Goal of the exercise
Reproduce the data from the line containing "Where should I" down to the line containing "will (239, 257).", renaming "timeline bar" to "timeline segment" and leaving everything else unchanged.

···

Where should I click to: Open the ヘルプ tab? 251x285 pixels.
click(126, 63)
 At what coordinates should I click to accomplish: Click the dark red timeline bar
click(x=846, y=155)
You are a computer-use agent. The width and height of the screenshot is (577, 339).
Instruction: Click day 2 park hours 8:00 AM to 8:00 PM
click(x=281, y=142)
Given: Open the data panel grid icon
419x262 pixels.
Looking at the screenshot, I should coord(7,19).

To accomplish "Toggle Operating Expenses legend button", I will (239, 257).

···

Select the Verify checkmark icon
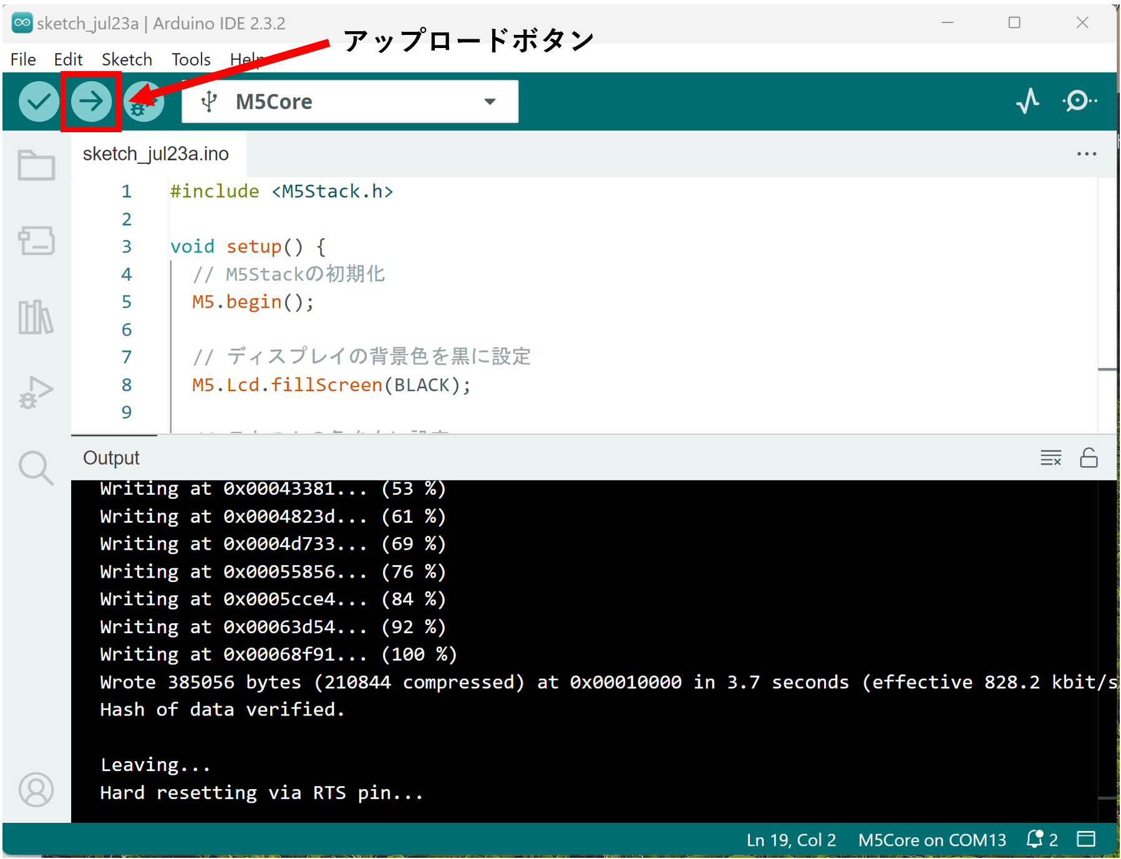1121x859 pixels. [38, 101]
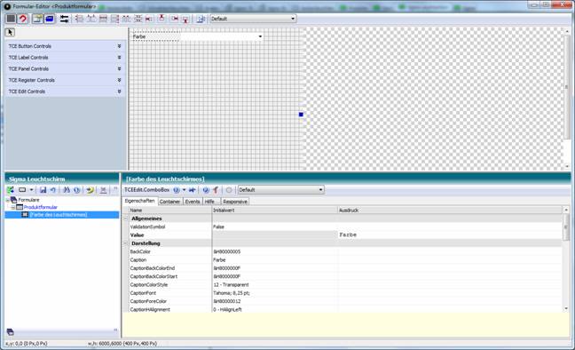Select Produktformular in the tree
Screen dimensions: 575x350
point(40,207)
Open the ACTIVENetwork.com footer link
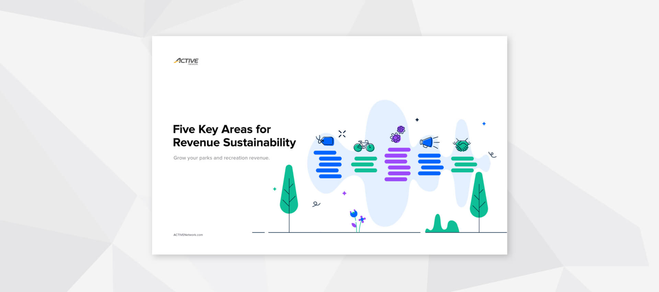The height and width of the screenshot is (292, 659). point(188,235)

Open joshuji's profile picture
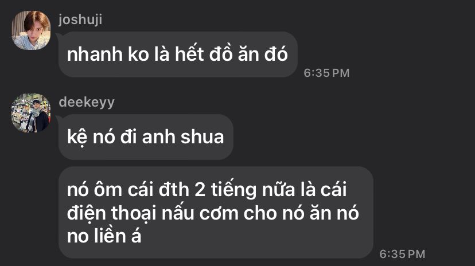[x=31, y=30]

···

Exercise response
Where should I click to: Open the ヘルプ tab? 251x285 pixels.
click(126, 63)
 At what coordinates should I click to accomplish: Click the dark red timeline segment
click(x=846, y=155)
You are a computer-use agent. The width and height of the screenshot is (577, 339).
Instruction: Click day 2 park hours 8:00 AM to 8:00 PM
click(x=281, y=142)
Given: Open the data panel grid icon
419x262 pixels.
Looking at the screenshot, I should coord(7,19).

To accomplish "Toggle Operating Expenses legend button", I will (239, 257).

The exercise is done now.